START The input
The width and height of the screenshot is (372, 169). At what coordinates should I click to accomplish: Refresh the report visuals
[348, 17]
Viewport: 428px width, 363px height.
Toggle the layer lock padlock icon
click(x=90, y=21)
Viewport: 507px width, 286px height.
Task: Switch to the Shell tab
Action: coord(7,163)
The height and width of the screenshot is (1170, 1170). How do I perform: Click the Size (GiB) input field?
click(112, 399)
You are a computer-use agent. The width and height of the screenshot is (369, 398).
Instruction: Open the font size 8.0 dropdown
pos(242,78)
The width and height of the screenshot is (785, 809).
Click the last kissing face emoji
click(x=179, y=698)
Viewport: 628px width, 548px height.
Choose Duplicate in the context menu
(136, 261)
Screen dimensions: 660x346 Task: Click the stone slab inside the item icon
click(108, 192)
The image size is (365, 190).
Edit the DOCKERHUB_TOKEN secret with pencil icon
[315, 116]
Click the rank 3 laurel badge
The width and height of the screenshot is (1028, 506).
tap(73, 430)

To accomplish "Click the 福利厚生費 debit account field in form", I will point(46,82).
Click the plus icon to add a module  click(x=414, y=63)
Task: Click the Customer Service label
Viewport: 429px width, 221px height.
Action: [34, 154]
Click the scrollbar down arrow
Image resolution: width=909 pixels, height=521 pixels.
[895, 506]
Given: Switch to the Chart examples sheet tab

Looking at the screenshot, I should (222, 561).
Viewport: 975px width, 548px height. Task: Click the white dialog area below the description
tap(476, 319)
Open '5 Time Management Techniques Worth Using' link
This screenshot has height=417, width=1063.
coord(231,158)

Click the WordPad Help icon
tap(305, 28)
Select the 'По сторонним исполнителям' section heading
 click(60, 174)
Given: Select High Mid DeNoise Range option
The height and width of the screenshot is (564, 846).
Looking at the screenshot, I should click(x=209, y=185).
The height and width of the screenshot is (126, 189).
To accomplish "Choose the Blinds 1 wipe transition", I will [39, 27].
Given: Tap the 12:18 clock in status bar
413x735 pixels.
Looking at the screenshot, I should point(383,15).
END The input
● **What is being asked**: The records above must be repeated exactly, in their entirety.

● **The completed task**:
The width and height of the screenshot is (372, 169). At what coordinates should I click to accomplish: Refresh the report visuals
[348, 17]
Viewport: 428px width, 363px height.
Toggle the layer lock padlock icon
click(x=90, y=21)
Viewport: 507px width, 286px height.
Task: Switch to the Shell tab
Action: coord(7,163)
The height and width of the screenshot is (1170, 1170). How do I perform: Click the Size (GiB) input field?
click(112, 399)
You are a computer-use agent. The width and height of the screenshot is (369, 398).
Instruction: Open the font size 8.0 dropdown
pos(242,78)
The width and height of the screenshot is (785, 809).
Click the last kissing face emoji
click(x=179, y=698)
Viewport: 628px width, 548px height.
Choose Duplicate in the context menu
(136, 261)
Screen dimensions: 660x346 Task: Click the stone slab inside the item icon
click(108, 192)
The image size is (365, 190).
Edit the DOCKERHUB_TOKEN secret with pencil icon
[315, 116]
Click the rank 3 laurel badge
The width and height of the screenshot is (1028, 506).
tap(73, 430)

To accomplish "Click the 福利厚生費 debit account field in form", I will point(46,82).
Click the plus icon to add a module  click(x=414, y=63)
Task: Click the Customer Service label
Viewport: 429px width, 221px height.
Action: [34, 154]
Click the scrollbar down arrow
Image resolution: width=909 pixels, height=521 pixels.
[895, 506]
Given: Switch to the Chart examples sheet tab

Looking at the screenshot, I should (222, 561).
Viewport: 975px width, 548px height. Task: Click the white dialog area below the description
tap(476, 319)
Open '5 Time Management Techniques Worth Using' link
This screenshot has height=417, width=1063.
coord(231,158)

Click the WordPad Help icon
tap(305, 28)
Select the 'По сторонним исполнителям' section heading
 click(60, 174)
Given: Select High Mid DeNoise Range option
The height and width of the screenshot is (564, 846).
Looking at the screenshot, I should click(x=209, y=185).
The height and width of the screenshot is (126, 189).
To accomplish "Choose the Blinds 1 wipe transition", I will [39, 27].
Given: Tap the 12:18 clock in status bar
413x735 pixels.
Looking at the screenshot, I should point(383,15).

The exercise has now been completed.